Bu hafta kayyum yönetimin keyfi uygulamalarına, tepeden atamalarına karşı üniversitemizin tüm bölüm ve birimlerinin bir kez daha, hep beraber, güçlü bir şekilde seslerini yükselttiği, Boğaziçi’ne verilen kamu zararını ısrarla dile getirdiği bir hafta oldu.
Akademisyenler, Boğaziçi’nde sosyal bilimler alanındaki tüm lisansüstü programları yöneten Sosyal Bilimler Enstitüsü’ne, üniversite dışından, enstitüye bağlı herhangi bir birimle ilgisi olmayan bir akademisyenin müdür olarak atanmasını ortak bir açıklamayla protesto ederken, bu görevi yerine getirmek üzere bir ismin zaten seçildiğini de yeniden hatırlattılar. Yine aynı hafta içinde Matematik Bölümü’nden bir öğretim üyesinin çalışma izninin de tamamen keyfi bir kararla iptal edildiğini öğrendik.

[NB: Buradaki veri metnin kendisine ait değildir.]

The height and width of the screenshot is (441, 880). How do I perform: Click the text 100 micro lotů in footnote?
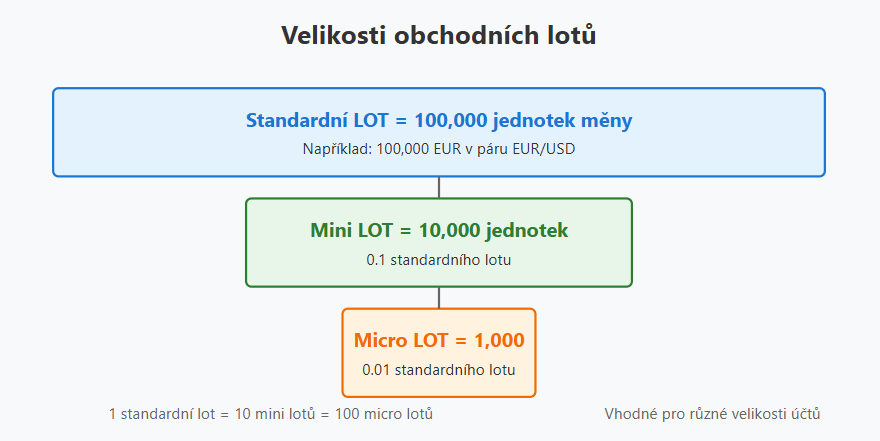[x=384, y=414]

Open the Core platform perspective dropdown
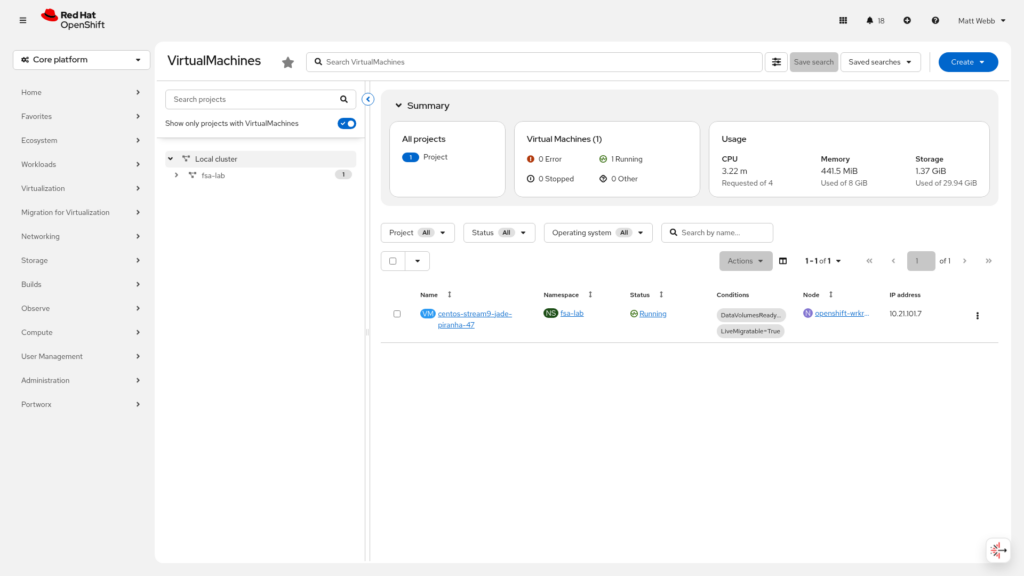coord(82,60)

Bu ortak açıklamaların, sık sık söz söylemenin, tekrara düşme kaygısı olmadan aynı itirazı dile getirmenin mücadelemiz açısından değeri büyük; çünkü bu eylemlilik hali, bize dayatılan bu keyfiyete, yasa tanımazlığa alışmadığımızı ve asla alışmayacağımızı herkese ve en çok da kendimize hatırlattığımız bir görev adeta.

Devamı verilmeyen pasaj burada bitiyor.